返されて照れるなら最初から聞かなきゃいいのに。
「おほん!今日はカニが2匹ね。倒した後に真ん中から真っ二つしてちょうだい」
「倒した後に?生きたまま真っ二つするのはダメなのか?」
「本当はそれでもいいんだけど、カニや水竜を狩ると出る討伐報奨金で生活している人達がいるわ。その人達にあなたが恨まれるわよ」
「あー、なるほど」
「そのうちなんとかするわ。あなたがずっと続けてくれればだけど」
リナはいろいろと考えてくれているらしい。
カニを2匹、真っ二つにして仕事を終える。まだ、午前10時頃だろうか。
リナから銀貨12枚を受け取る。時給で考えると破格の報酬なのだろう。
しかし、カニを硬い甲羅ごと真っ二つにするのが5人分くらいの仕事に相当して、それを2回と考えればそこそこ釣り合う気もする。
それに戦闘に参加すればそれ以上の働きになるはずだ。
まぁ、リナも認めた報酬だ。取り過ぎと言うことはないだろう。
そんなことを考えながら城壁の外周沿いに出ている市へと向かう。
前に来たときには貝を売ってケバブを買っただけで売られている商品の種類や値段のチェックはしていなかった。

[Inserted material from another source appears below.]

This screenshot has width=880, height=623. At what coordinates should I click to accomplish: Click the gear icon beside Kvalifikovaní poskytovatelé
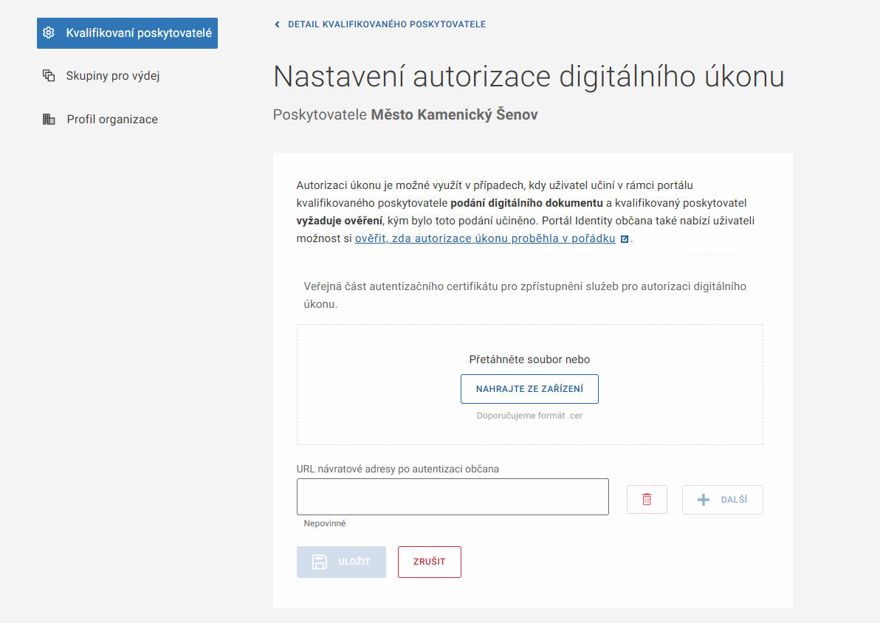tap(49, 32)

買い物をするだけでなく気候、農法、文化、物価などを知るためにもよく観察する必要がありそうだ。
まず、小麦。籾殻のままのもの、脱穀済みのもの、ひいて小麦粉になっているものが売られている。また、それぞれに「白小麦」、「棍棒小麦」、「二つ小麦」の品種があるようだった。
小麦以外の穀物だとライ麦、大麦、ソバがある。
あとは小さめのジャガイモも売られていた。
ジャガイモは中世ヨーロッパにはないはずの、食料チート向きの野菜だが存在している。
そして、米とトウモロコシは見当たらない。
豆類は赤、濃い茶色、薄い茶色、白、白に斑点など様々な種類があるようだ。
大豆と小豆があるのはわかったが、それ以外のものは品種まではわからなかった。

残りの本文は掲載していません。